Można uzyskać dostęp do wspólnych katalogów, można ten dostęp podzielić tylko na odczyt lub odczyt i zapis. Można ustalić, kto i do jakiego katalogu będzie dostęp miał. Jest też sporo opcji zaawansowanych ale nie będziemy aż tak głęboko zaglądać.
Kolejną funkcją jest wbudowany serwer ftp, najprościej mówiąc można któryś katalog udostępnić w sieci za pomocą protokołu ftp. To znaczy, że jeśli stworzymy użytkownika i damy mu hasło, uprawnienia oraz nasz adres IP, będzie mógł korzystać z naszych zasobów lub przesyłać nam własne.

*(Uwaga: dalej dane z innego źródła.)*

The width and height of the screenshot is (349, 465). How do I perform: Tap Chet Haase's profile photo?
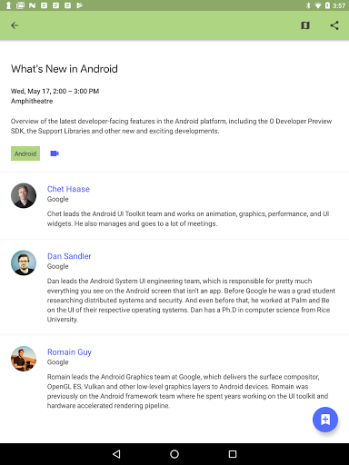pyautogui.click(x=24, y=195)
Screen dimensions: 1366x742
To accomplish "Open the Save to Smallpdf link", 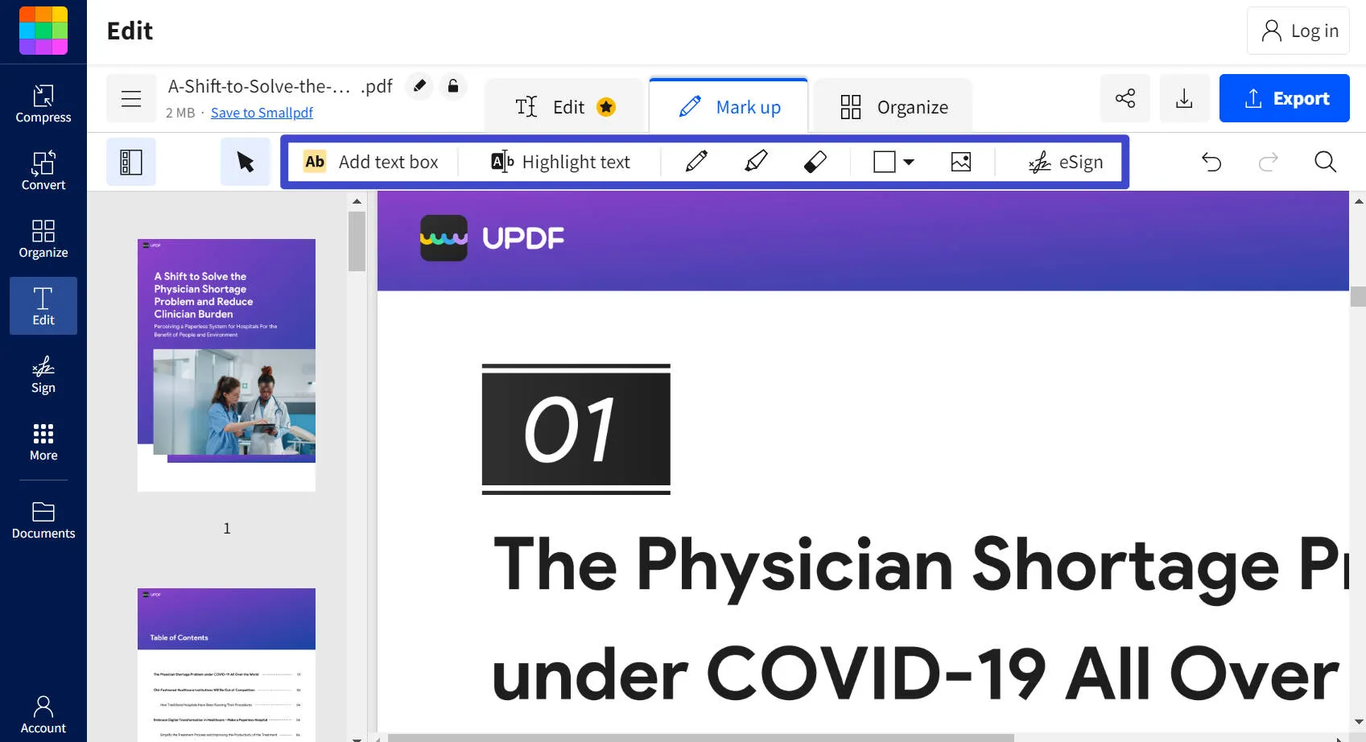I will (262, 112).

Jest też drugi sposób udostępniania plików w sieci za pomocą programu MioNet. Tu współdzielimy pliki na zasadach podobnych jak w przypadku coraz popularniejszych e-dysków. Tyle, że ta opcja wymaga uiszczania corocznej opłaty (na dziś to około 200 złotych) więc wspomnę tylko, że taka możliwość jest.
Można więcej
Można zaprogramować wykonywanie kopii bezpieczeństwa na komputerach (w sumie pięciu) za pomocą wygodnego i intuicyjnego narzędzia.
Można też ustawić pobieranie plików z Internetu, dzięki czemu nie trzeba utrzymywać włączonego komputera by np. po powrocie ze spaceru cieszyć się chociażby najnowszym demem gry.
Można też pobieranie plików zaprogramować na wybrane godziny tak, by nie przeciążać łącza wtedy gdy jest nam potrzebne do innych zadań.
Generalnie My Book World Edition jest bardzo wygodny w użytkowaniu, a przy okazji jest na tyle ładny, że nie trzeba chować go pod biurkiem.
Wady? Jedna: jest droższy od konkurencyjnych rozwiązań. Niemniej jednak godny polecenia.